The development team at Blizzard working on Diablo IV has offered up its latest quarterly update on the game. The team says that they are excited to share some of the progress that has been made on the game and notes that they have fully transitioned to working from home. While working from home has impacted the development cycle, they have been able to keep the momentum going on the development.
The most recent milestone the team reached was focusing on blocking in all the elements in a region known as the Dry Steppes complete with campaign content, open-world elements, itemization, a PvP sub-zone, dungeons, and a cinematic for the completion of the narrative for the region. The goal was to play the game from home over two days and spend time analyzing data and discussing reactions.
Taking the time to play the game over a few days allows the team to see all the current features harmonize over a more extended play period. The development of other regions is underway. The focus on the Dry Steppes was a concerted push to create and complete a cohesive experience to allow the team to draw observations from. Visuals in games are often kept in a rough form during development to allow the developers to test ideas and iterate on them cheaply. When something isn't fun, it's cheaper to change or discard a "blockout" asset than a final one. Some of the images seen here are of blockout assets, so they may not make it into the completed game.

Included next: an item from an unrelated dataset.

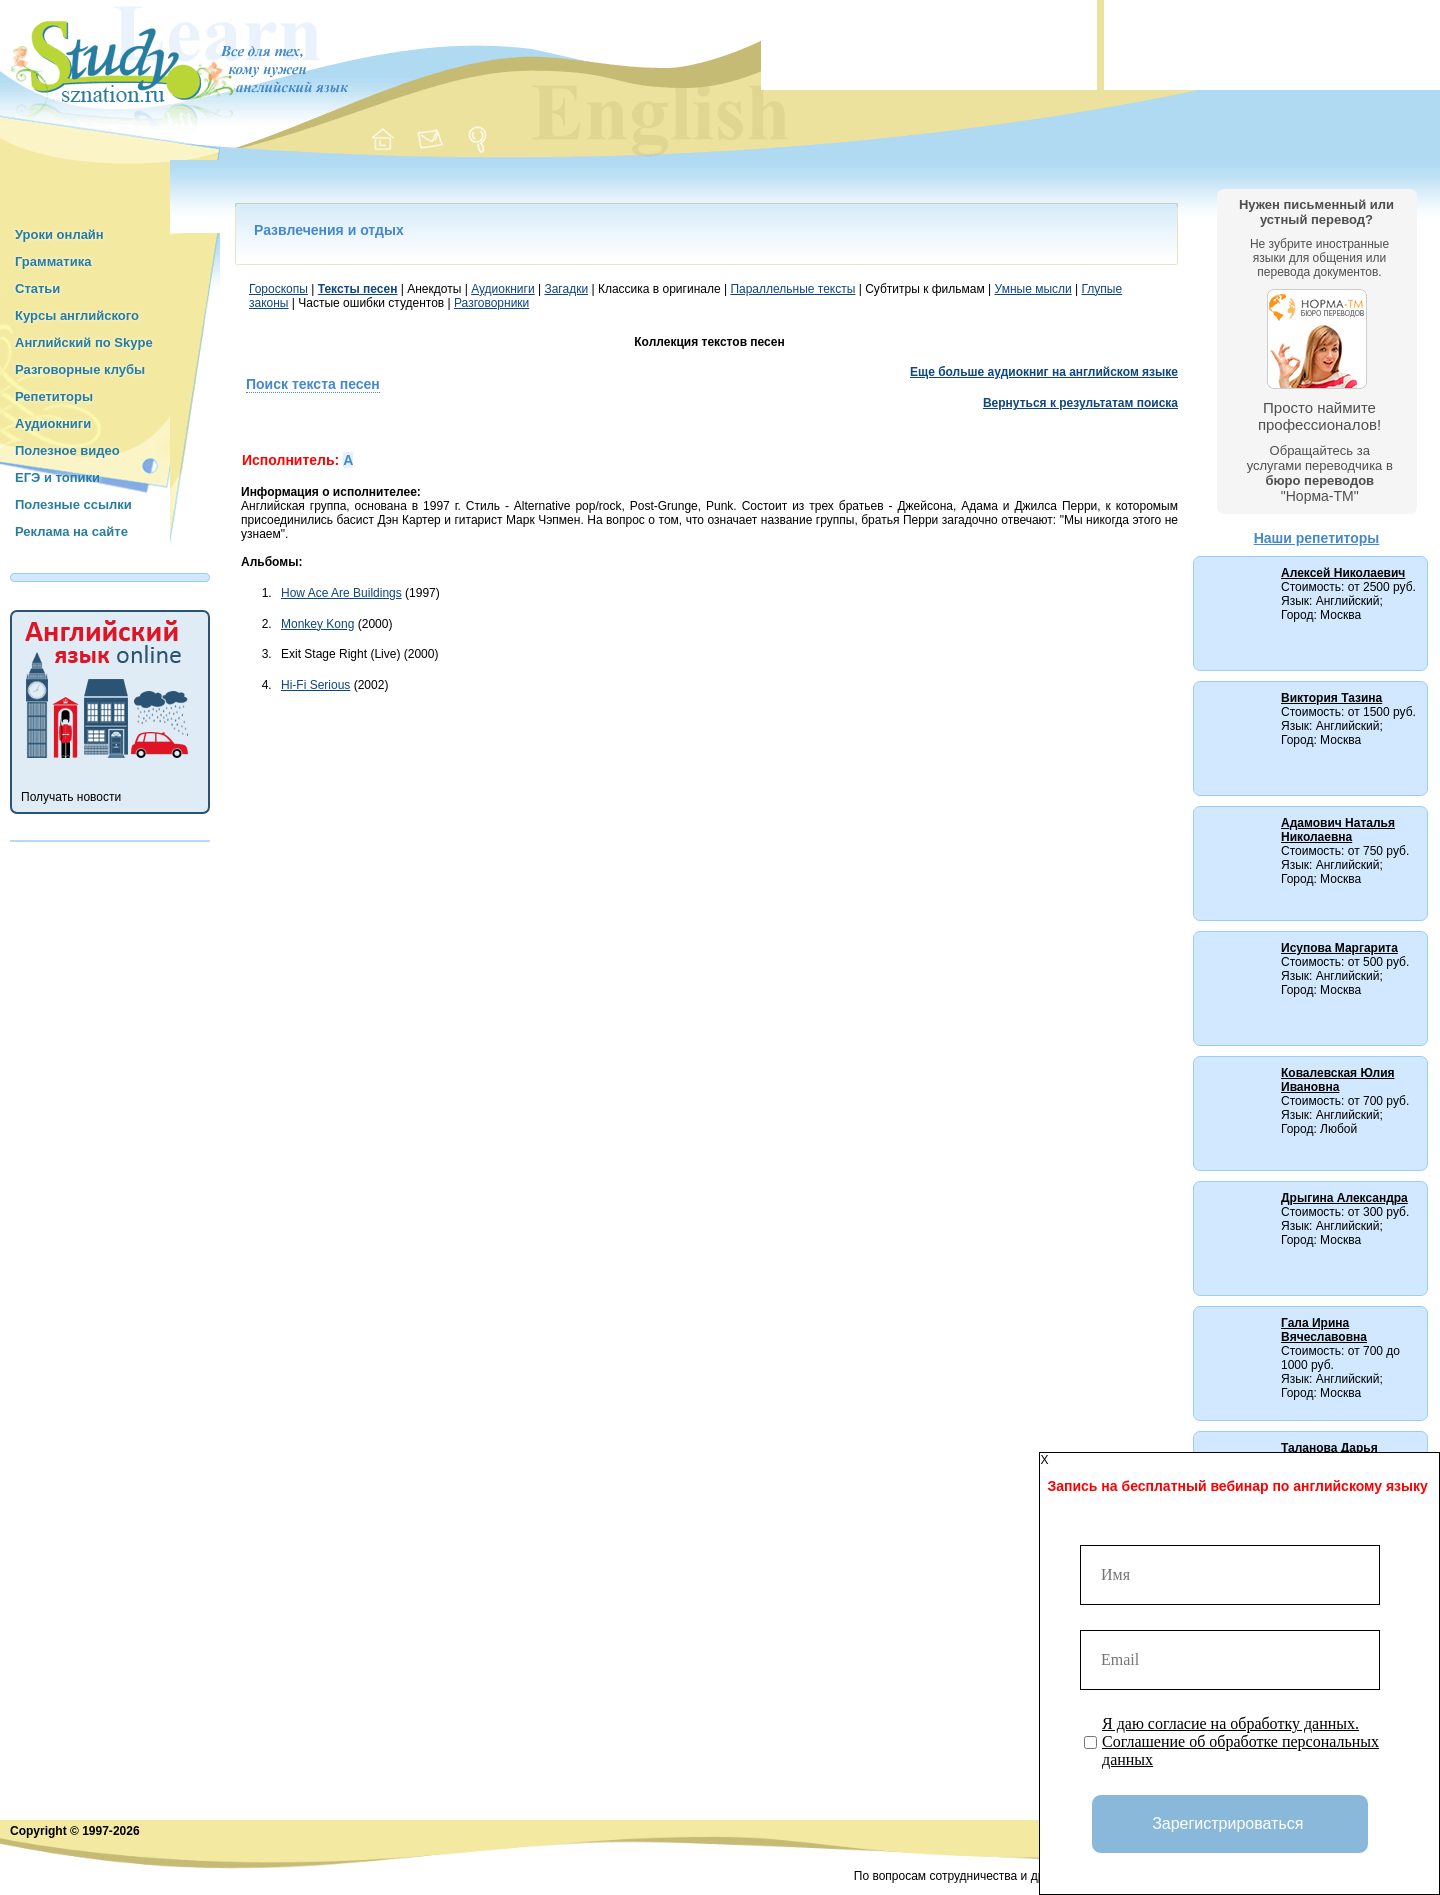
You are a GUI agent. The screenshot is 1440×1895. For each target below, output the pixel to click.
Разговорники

On the storytelling side of the game, developers have evolved how the story will be delivered in Diablo IV. With this game, the team is experimenting with a mix of tool-generated and manually choreographed cameras to tackle conversations. In past games in the franchise, storytelling relied on UI panes with the character's name and portrait. The image below shows what developers are experimenting with.

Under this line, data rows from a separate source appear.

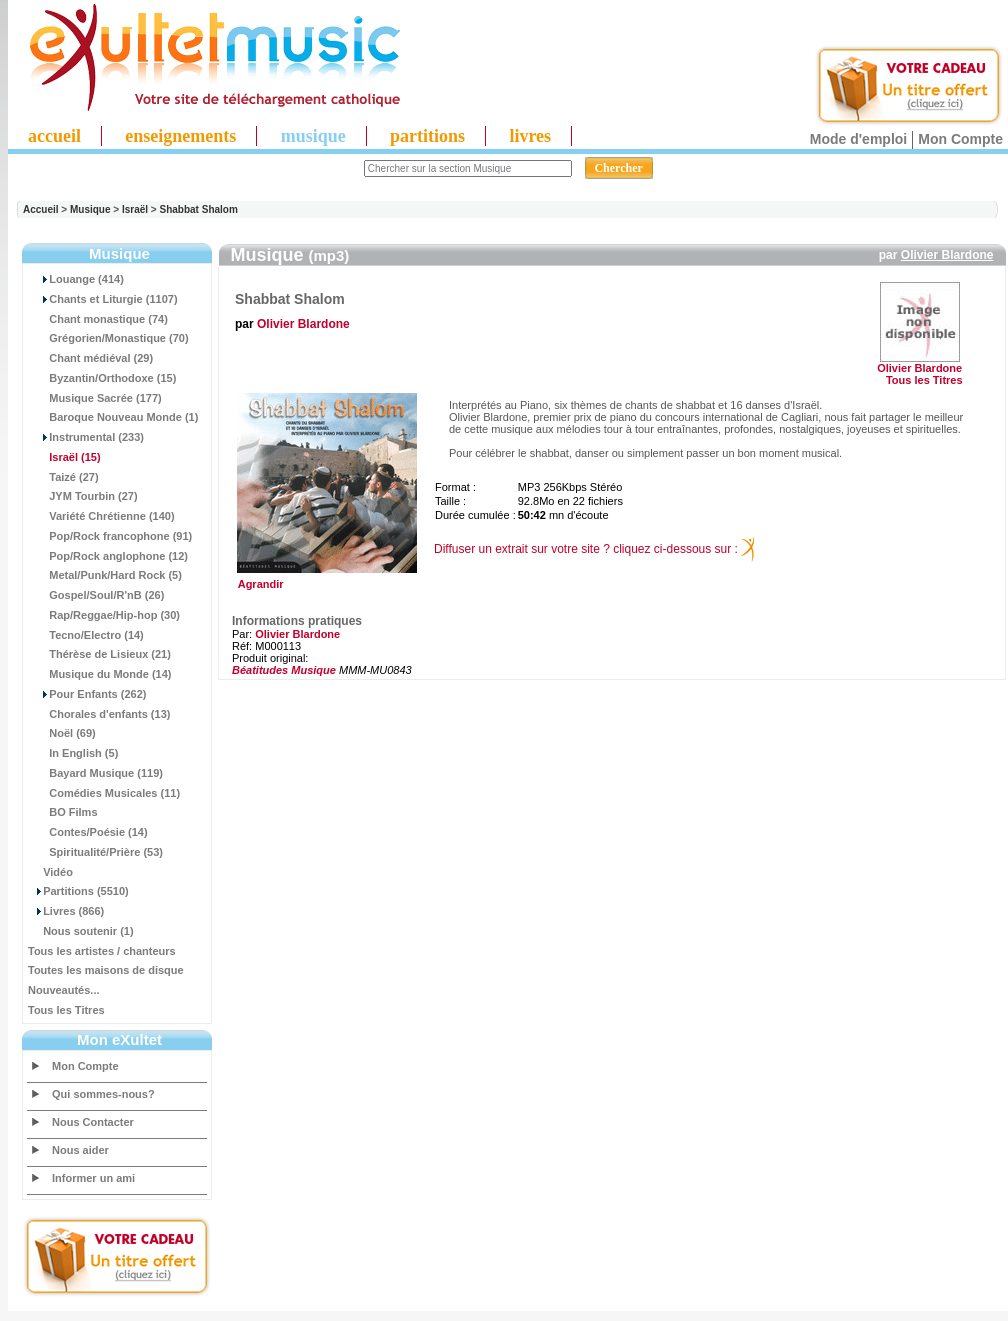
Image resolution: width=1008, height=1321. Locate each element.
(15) (64, 457)
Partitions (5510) (78, 891)
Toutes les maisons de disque (106, 970)
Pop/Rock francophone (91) (110, 536)
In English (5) (73, 753)
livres (530, 136)
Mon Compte (960, 139)
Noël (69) (62, 733)
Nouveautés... (64, 990)
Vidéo (50, 872)
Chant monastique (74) (98, 319)
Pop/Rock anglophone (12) (108, 556)
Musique (90, 209)
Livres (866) (66, 911)
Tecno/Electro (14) (86, 635)
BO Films (63, 812)
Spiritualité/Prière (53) (95, 852)
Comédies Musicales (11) (104, 793)
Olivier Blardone (947, 255)
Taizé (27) (63, 477)
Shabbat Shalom (199, 209)
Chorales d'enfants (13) (99, 714)
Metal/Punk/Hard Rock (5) (105, 575)
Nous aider (80, 1150)
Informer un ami (93, 1178)
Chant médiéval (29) (90, 358)
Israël (135, 209)
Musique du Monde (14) (99, 674)
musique (313, 136)
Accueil (41, 209)
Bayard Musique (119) (95, 773)
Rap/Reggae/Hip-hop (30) (104, 615)
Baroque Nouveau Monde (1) (113, 417)
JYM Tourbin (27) (83, 496)
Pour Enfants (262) (87, 694)
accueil (54, 136)
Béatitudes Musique (284, 670)
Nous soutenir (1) (81, 931)
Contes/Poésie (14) (88, 832)
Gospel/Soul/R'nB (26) (96, 595)
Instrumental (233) (86, 437)
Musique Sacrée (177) (95, 398)
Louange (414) (76, 279)
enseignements (180, 136)
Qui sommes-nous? (103, 1094)
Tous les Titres (66, 1010)
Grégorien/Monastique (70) (108, 338)
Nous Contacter (93, 1122)
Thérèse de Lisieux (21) (99, 654)
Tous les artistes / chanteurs (102, 951)
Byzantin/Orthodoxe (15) (102, 378)
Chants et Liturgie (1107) (103, 299)
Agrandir (324, 579)
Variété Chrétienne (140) (101, 516)
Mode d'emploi (858, 139)
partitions (427, 136)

The second storytelling method that is being developed involves real-time cut scenes. In these cut scenes, control of the camera is given to the game, and storytelling is treated more like a movie. That is being reserved for important story moments. The interesting part about this is that the team can show the player's character with their currently equipped armor as part of the scene. That means you won't have a character dressed differently in the cut scene than the one you've been playing with. A different character than the player is using is strange to see in a cut scene.
One of the main features coming to the game is the open world of Sanctuary. The open-world nature the game will allow players to take a break from the story campaign and go exploring, crafting, or take on other players in PvP battles. The goal is to make the game fun to play using different mixes of story and side content and to make the game fun for players who re-play it after finishing the campaign mode. Diablo IV will feature multiple open-world activities, including crafting, events, world PvP, and side quests. Developers say the most popular open-world feature is called Camps. Camps are locations of importance that are overrun by enemies that can be cleansed and turned into friendly outposts with NPCs and a waypoint location.
Other items talked about in the quarterly update include multiplayer, which the team says has been challenging to fine-tune to find the right approach. The challenge was to incorporate shared-world game elements without veering into massively multiplayer territory. The team says that dungeons and key story moments are always private, just the player their party. Players who prefer to go alone are never forced to join a party, but developers say some coordination is helpful during major world events. There will be new multiplayer tools available to help those who do want to play as part of a party find a group by activity or proximity in the game world. Full details of the quarterly update can be seen on the official page. Diablo IV was announced in November 2019 at BlizzCon 2019.